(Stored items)
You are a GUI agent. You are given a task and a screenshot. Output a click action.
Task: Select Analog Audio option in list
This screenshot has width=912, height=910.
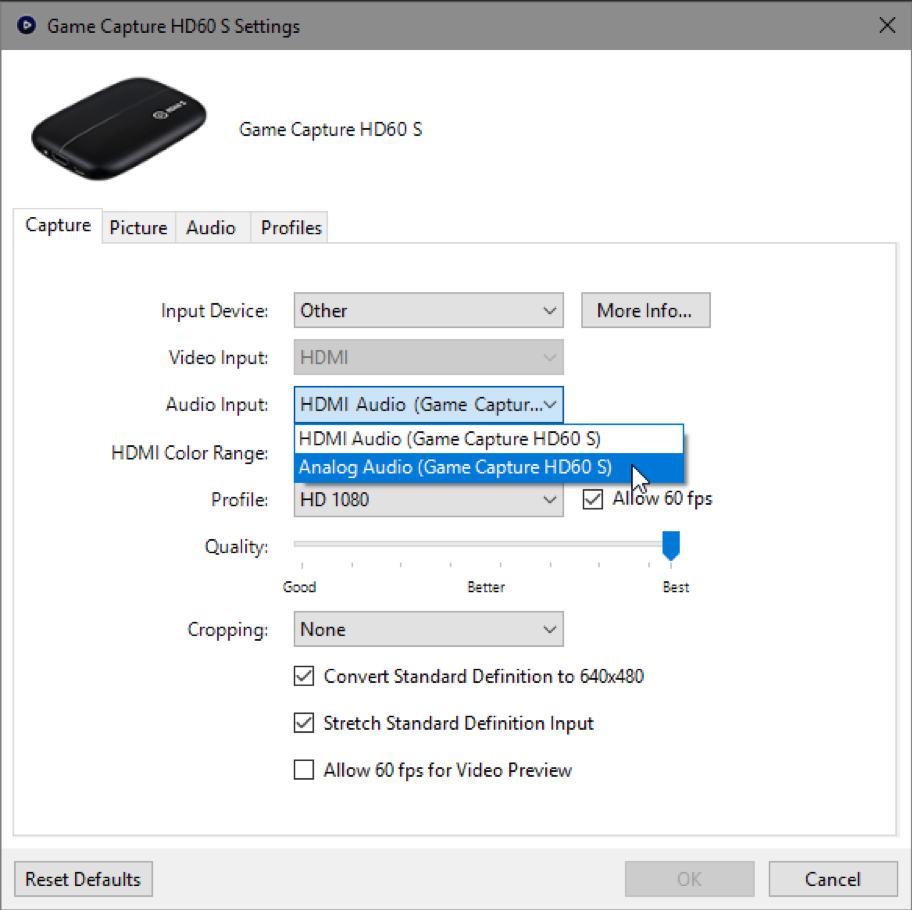455,468
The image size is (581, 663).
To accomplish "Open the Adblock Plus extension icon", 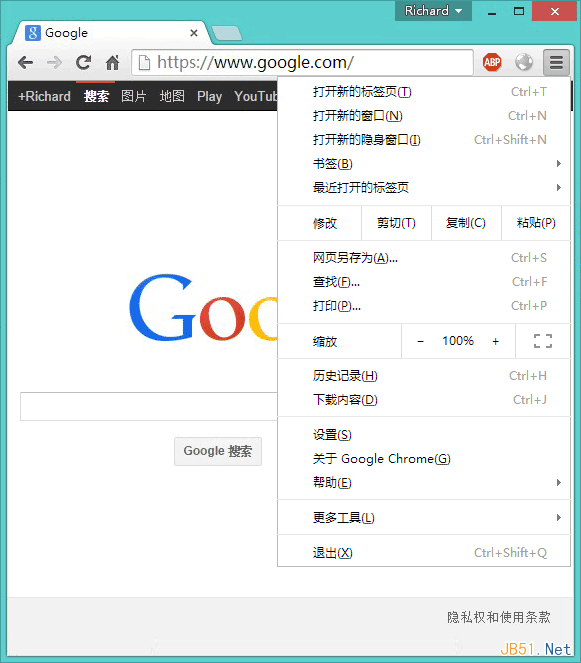I will pos(492,63).
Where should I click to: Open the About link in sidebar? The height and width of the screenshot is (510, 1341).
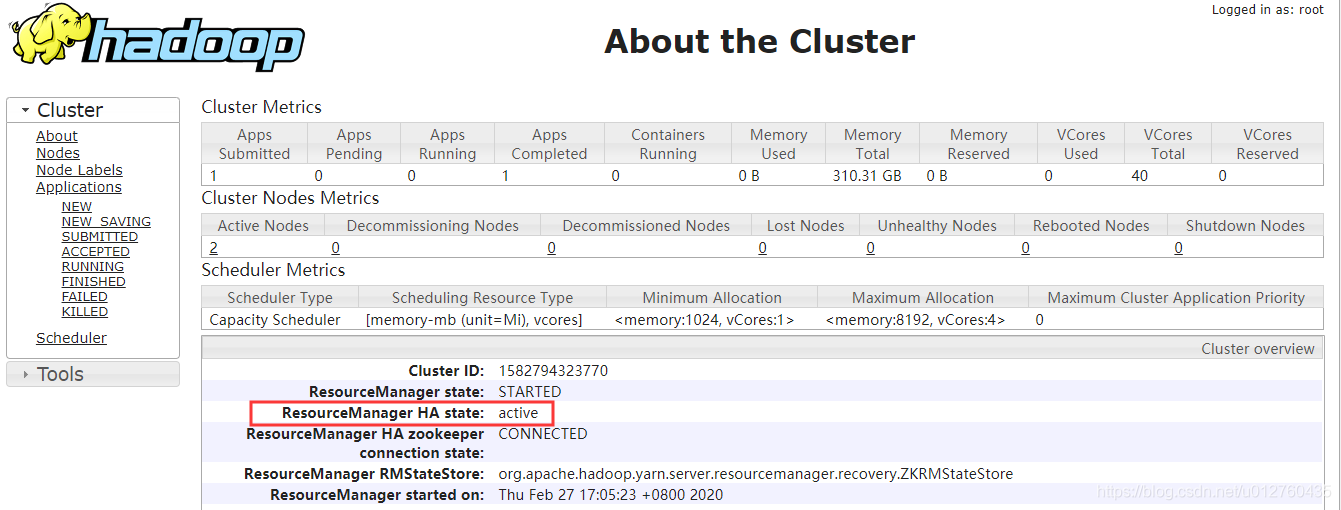(x=57, y=136)
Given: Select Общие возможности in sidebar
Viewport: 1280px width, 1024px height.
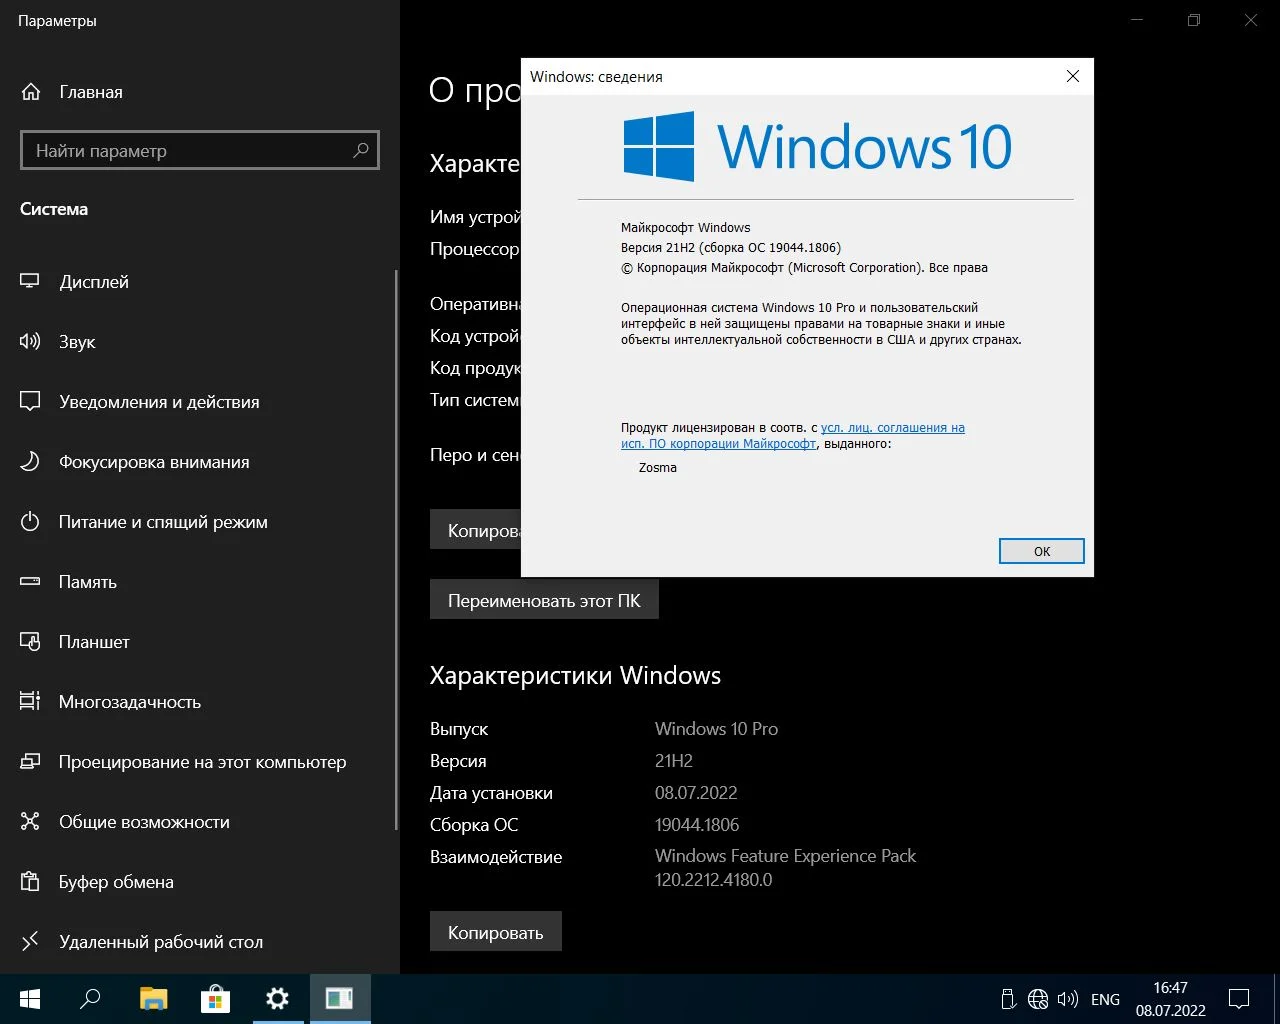Looking at the screenshot, I should [144, 822].
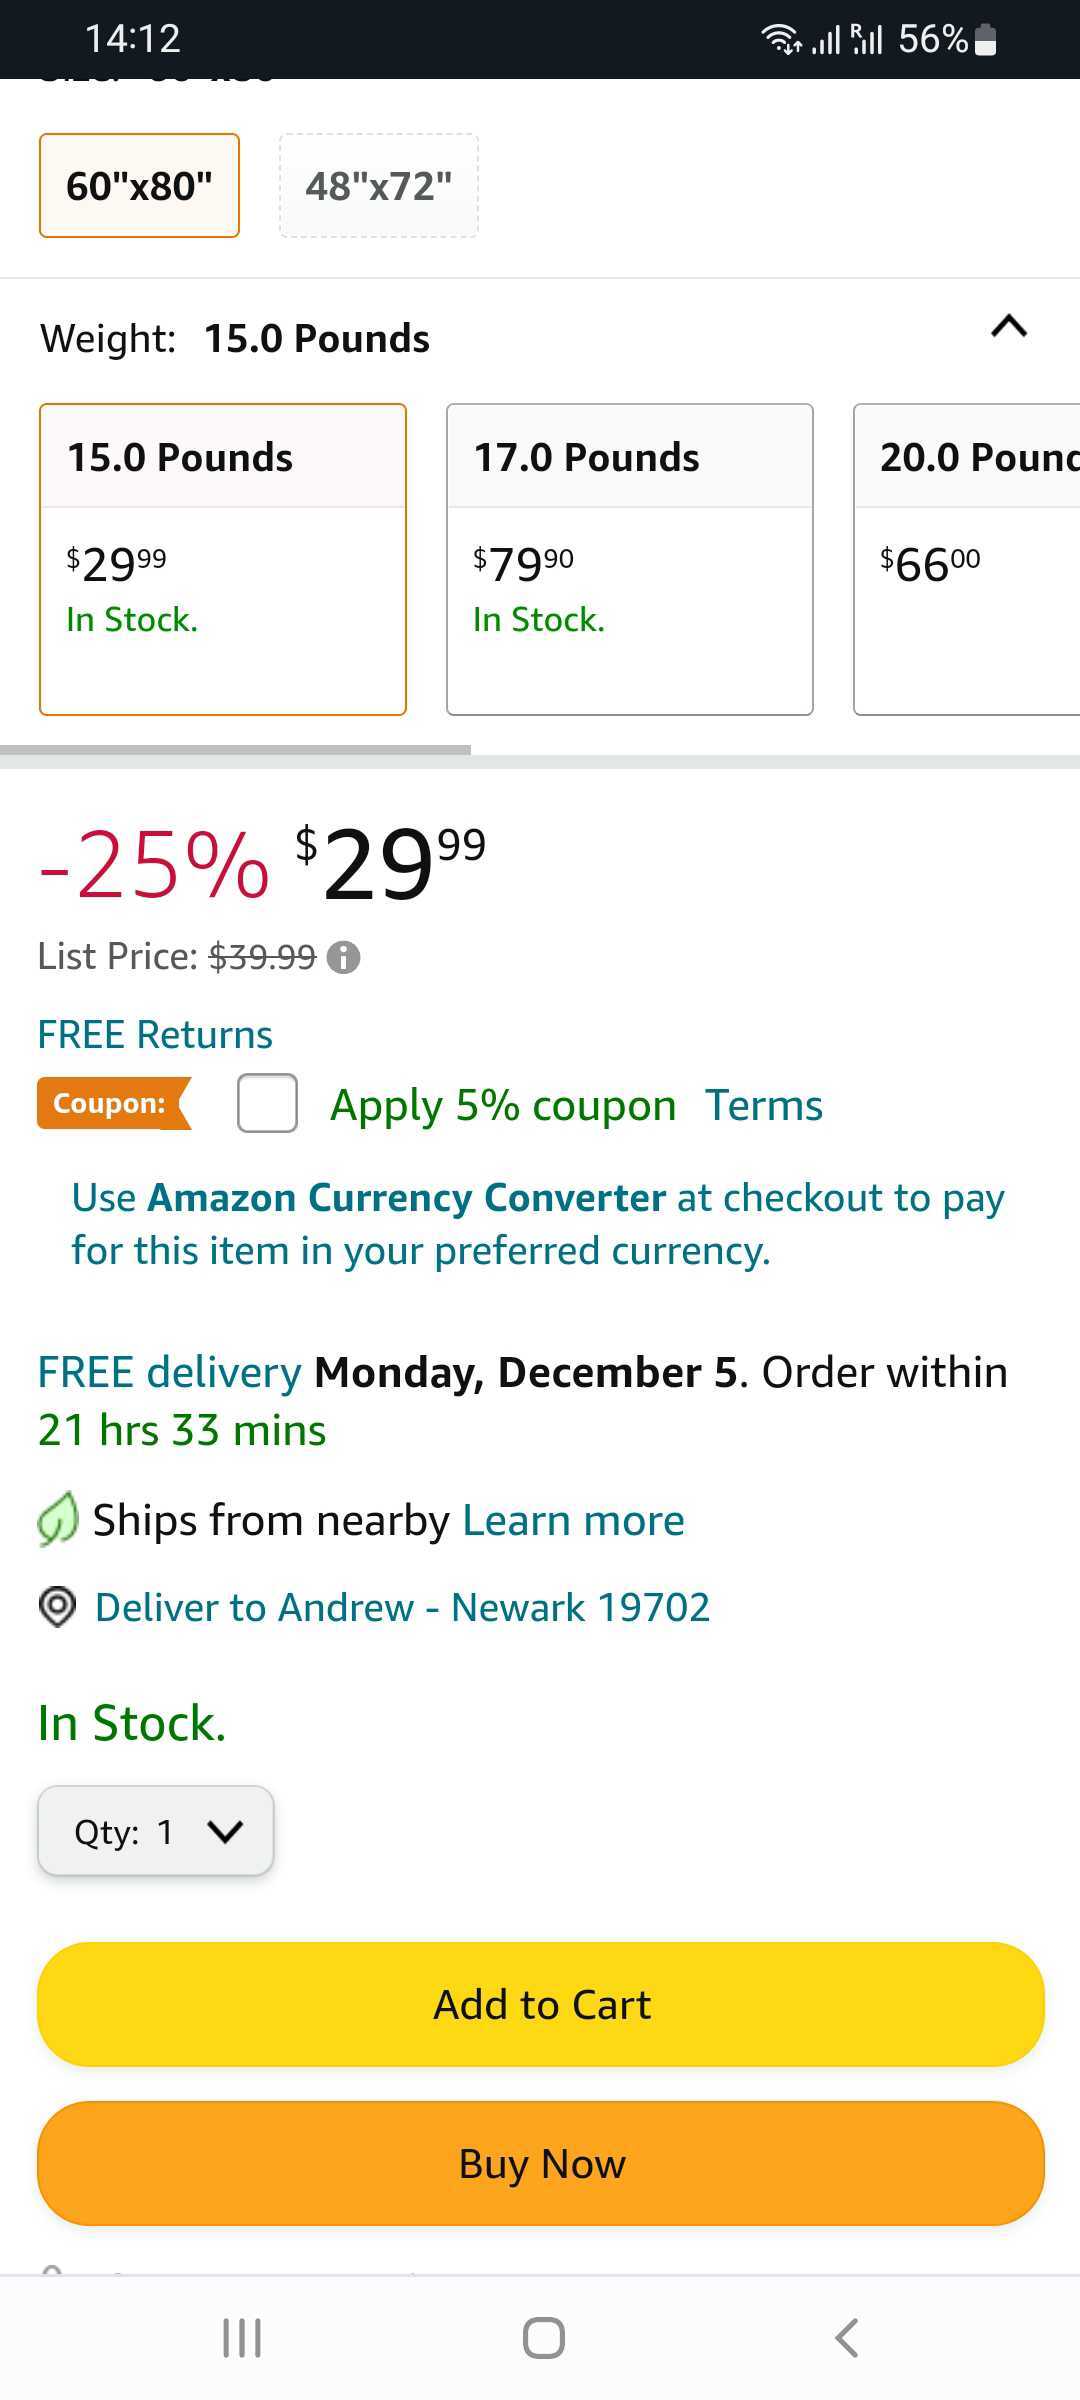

** The task **
Copy out each line of the records where the word "Select" appears.

** Response to the task **
Task: Select Analog Audio option in list
Given: Select Общие возможности in sidebar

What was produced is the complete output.